Burning down buildings, spiking trees, bombing whaling ships, and poisoning fruit juice. These are examples of protest by groups known as eco-extremist or eco-terrorism groups. The Federal Bureau of Investigation (FBI) describes eco-terrorism as, “ the use or threatened use of violence of a criminal nature against innocent victims or property by an environmentally-oriented, subnational group for environmental-political reasons, or aimed at an audience beyond the target, often of a symbolic nature.” Simply, ecoterrorism can be thought of as acts of violence in support of environmentalism.

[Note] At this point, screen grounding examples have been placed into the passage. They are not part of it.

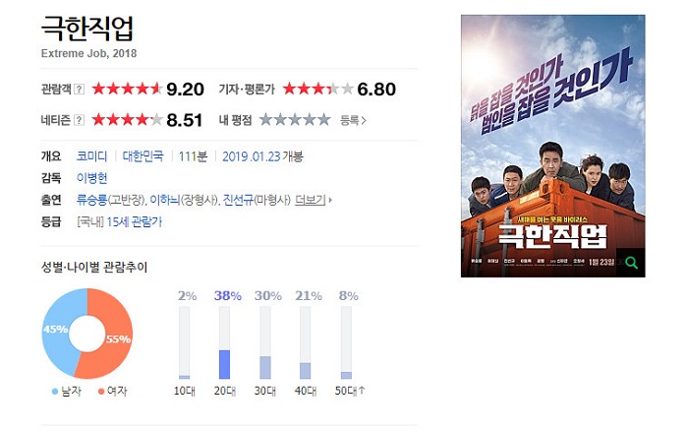The width and height of the screenshot is (688, 431).
Task: Open actor 류승룡's profile link
Action: point(91,201)
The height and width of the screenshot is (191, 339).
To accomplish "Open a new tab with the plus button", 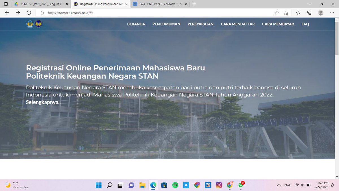I will point(194,4).
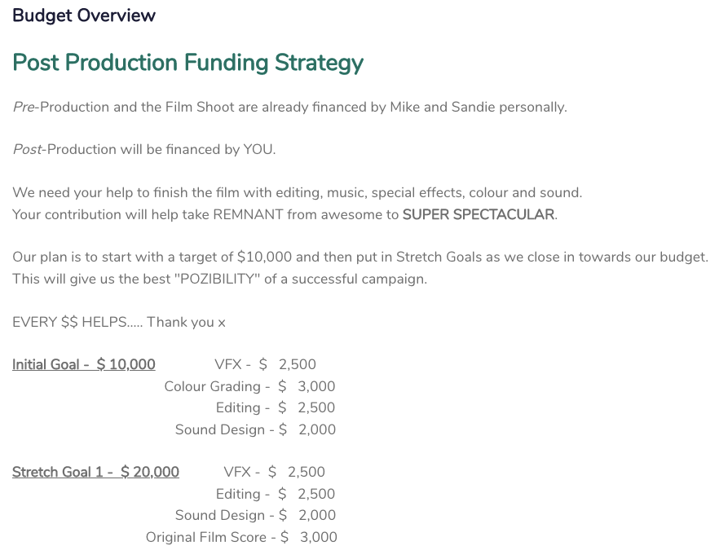Click the Editing - $2,500 line under Stretch Goal 1
This screenshot has height=559, width=719.
pyautogui.click(x=276, y=494)
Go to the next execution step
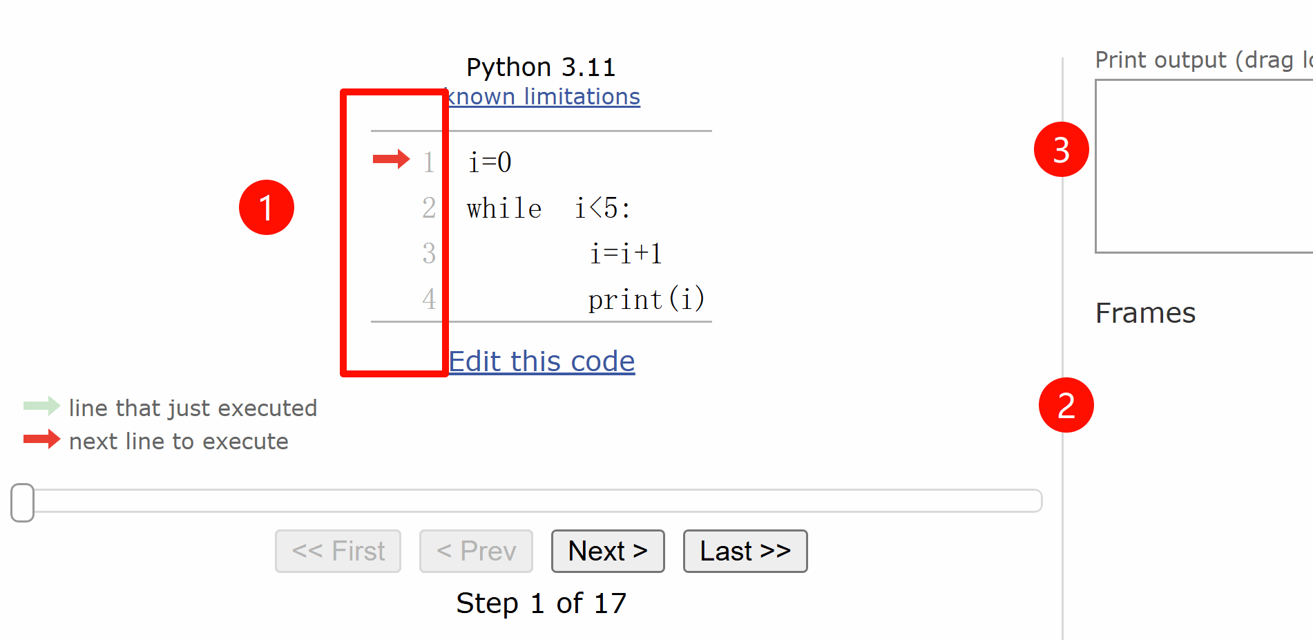Viewport: 1313px width, 640px height. (608, 551)
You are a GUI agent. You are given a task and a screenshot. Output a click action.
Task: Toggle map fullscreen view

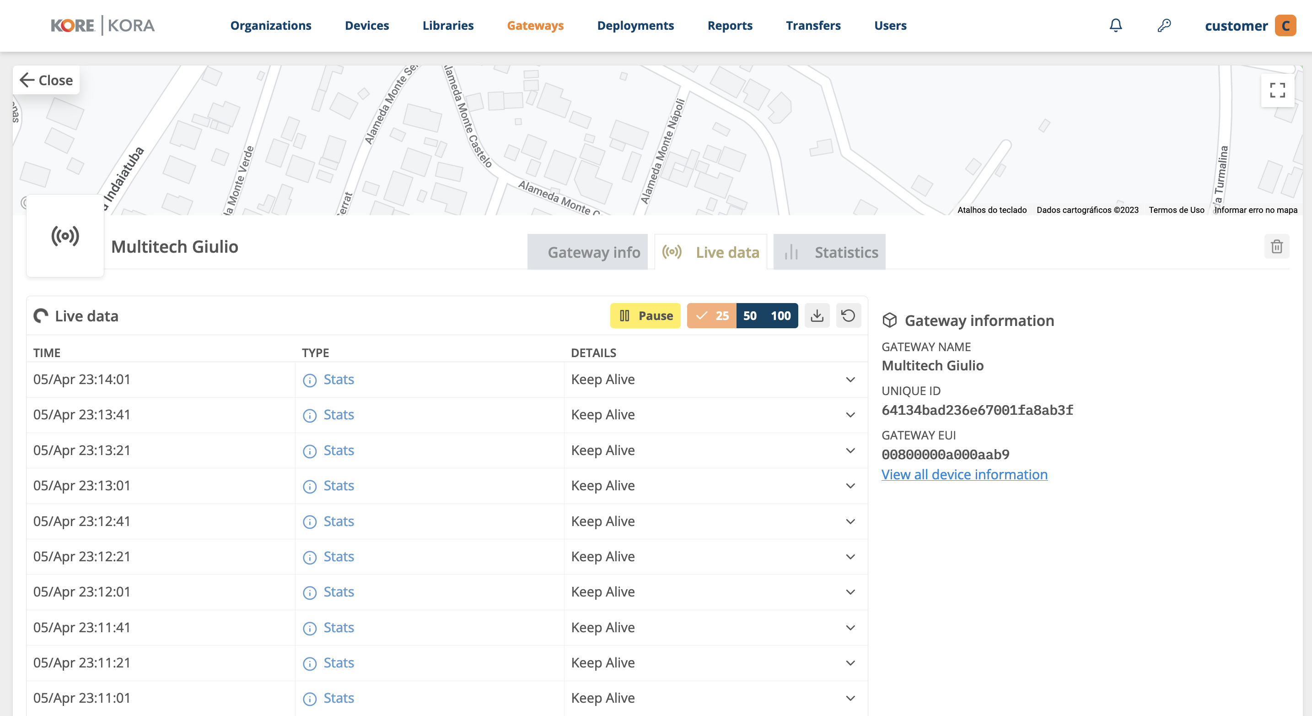[x=1277, y=90]
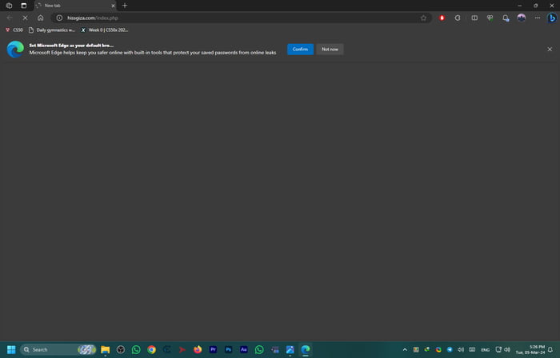This screenshot has height=358, width=560.
Task: Open the browser profile avatar
Action: 522,18
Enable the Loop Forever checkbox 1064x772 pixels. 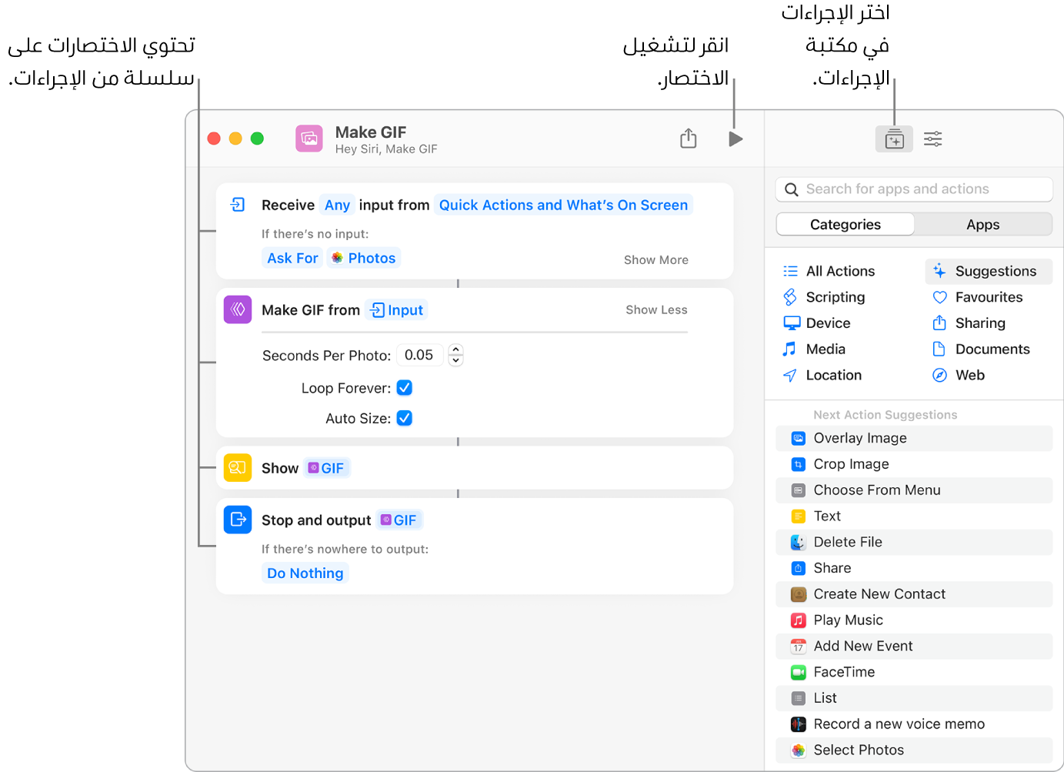coord(404,387)
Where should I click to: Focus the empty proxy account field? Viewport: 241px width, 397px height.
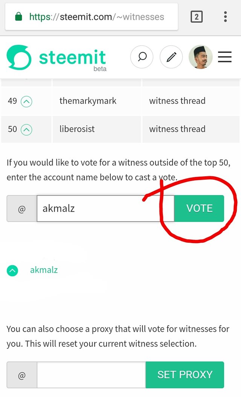click(x=92, y=375)
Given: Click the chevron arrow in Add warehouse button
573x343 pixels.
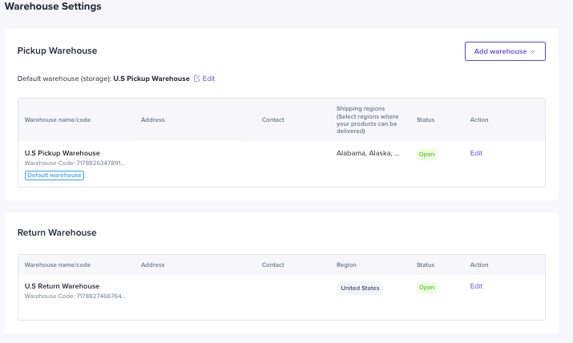Looking at the screenshot, I should (x=533, y=51).
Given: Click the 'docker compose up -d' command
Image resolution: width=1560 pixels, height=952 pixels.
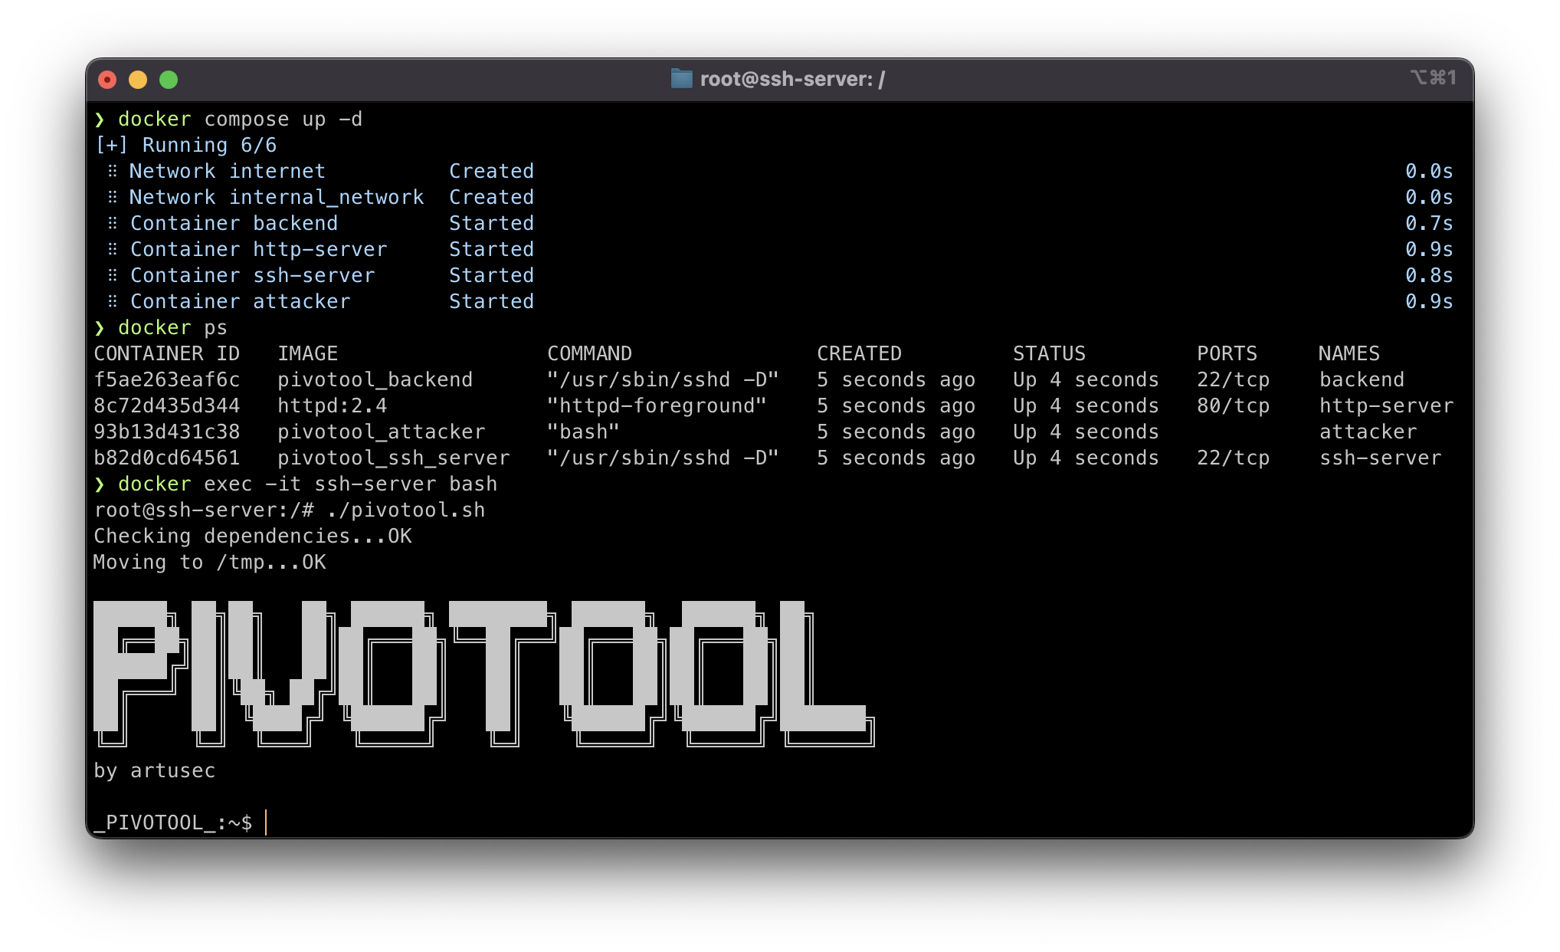Looking at the screenshot, I should [239, 120].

The documentary-style reality show “Whale Wars” follows an extremist group that throws bombs at whaling ships to discourage them from whaling. Instead of convincing them to stop, the bombs anger the whalers. Groups like Greenpeace have been working peacefully to negotiate the termination of whaling, and they have been successful. For example, in 2010 Greenpeace Japan activists worked with retailers to significantly cut the demand for whale meat, which in turn decreased the number of whales hunted. Also through campaigning, Greenpeace has helped the people of Japan become aware of corruption in the Fisheries Agency of Japan (FAJ) and the whaling industry. The FAJ has since acknowledge this corruption and started to right the wrongs of the Japanese whaling industry, resulting in a reported 30% drop in whale meat sales as of January 2011.

Can extreme tactics ever result in forward progress similar to the progress Greenpeace has made in Japan?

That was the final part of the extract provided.